Selected extract:
* * * * * * * * *
PMES 2017: 2nd International Workshop on Post Moore's Era Supercomputing
Held in conjunction with SC17: The International Conference for High Performance Computing, Networking, Storage and Analysis
Monday, 13 November 2017
Denver Convention Center, Room 605
In cooperation with IEEE TCHPC and ACM SIGHPC.
- Workshop URL: http://j.mp/pmes2017 (https://sites.google.com/view/pmes17/home)
- SC17 Workshop URL: http://sc17.supercomputing.org/presentation/?id=wksp109&sess=sess116
- Program: https://sites.google.com/view/pmes17/program
- CFP URL: http://j.mp/pmes2017cfp
- Submission URL (EasyChair): http://bit.ly/pmes17submit (https://easychair.org/my/conference.cgi?conf=pmes17)
- Questions: email@example.com
The 2nd International Workshop on Post Moore's Era Supercomputing (PMES) follows the very successful initial PMES16 workshop at SC16.
This interdisciplinary workshop is organized to explore the scientific issues, challenges, and opportunities for supercomputing beyond the scaling limits of Moore's Law, with the ultimate goal of keeping supercomputing at the forefront of computing technologies beyond the physical and conceptual limits of current systems. Continuing progress of supercomputing beyond the scaling limits of Moore's Law is likely to require a comprehensive re-thinking of technologies, ranging from innovative materials and devices, circuits, system architectures, programming systems, system software, and applications.
The workshop is designed to foster interdisciplinary dialog across the necessary spectrum of stakeholders: applications, algorithms, software, and hardware. Motivating workshop questions will include the following. "What technologies might prevail in the Post Moore's Era?" "How can applications effectively prepare for these changes through co-design?" "What architectural abstractions should be in place to represent the traditional concepts like hierarchical parallelism, multi-tier data locality, and new concepts like variable precision, approximate solutions, and resource tradeoff directives?" "What programming models might insulate applications from these changes?"
* * * * * * * * *
Dataset content:
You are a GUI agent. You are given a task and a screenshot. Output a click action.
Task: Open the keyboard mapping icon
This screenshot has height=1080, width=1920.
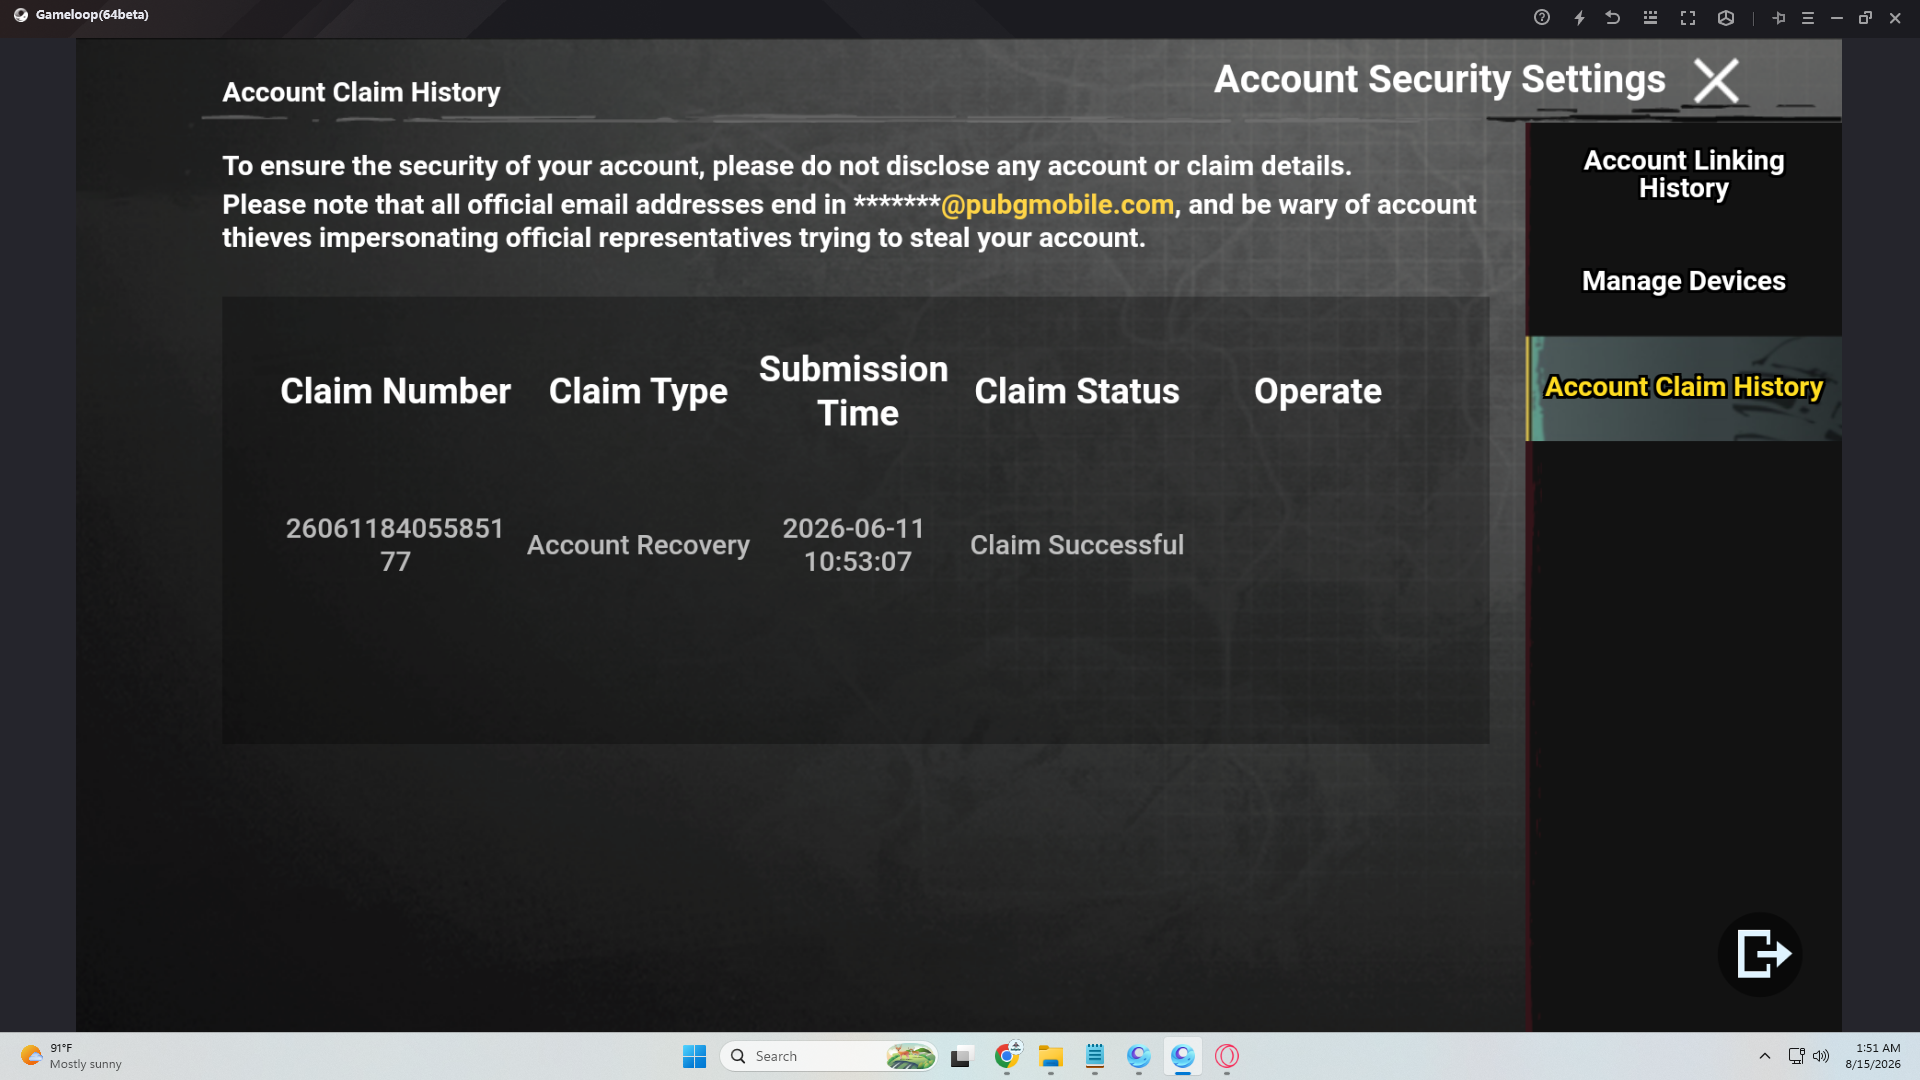(x=1650, y=17)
* * * * * * * * *
Stated goal 1:
According to the workshop announcement, which room at the Denver Convention Center hosted PMES 2017?
Stated goal 2:
From the workshop announcement, extract the passage that begins at the words "- Questions: email@example.com" and stops after the words "workshop at SC16.".

Complete answer 1:
Room 605

Complete answer 2:
- Questions: email@example.com
The 2nd International Workshop on Post Moore's Era Supercomputing (PMES) follows the very successful initial PMES16 workshop at SC16.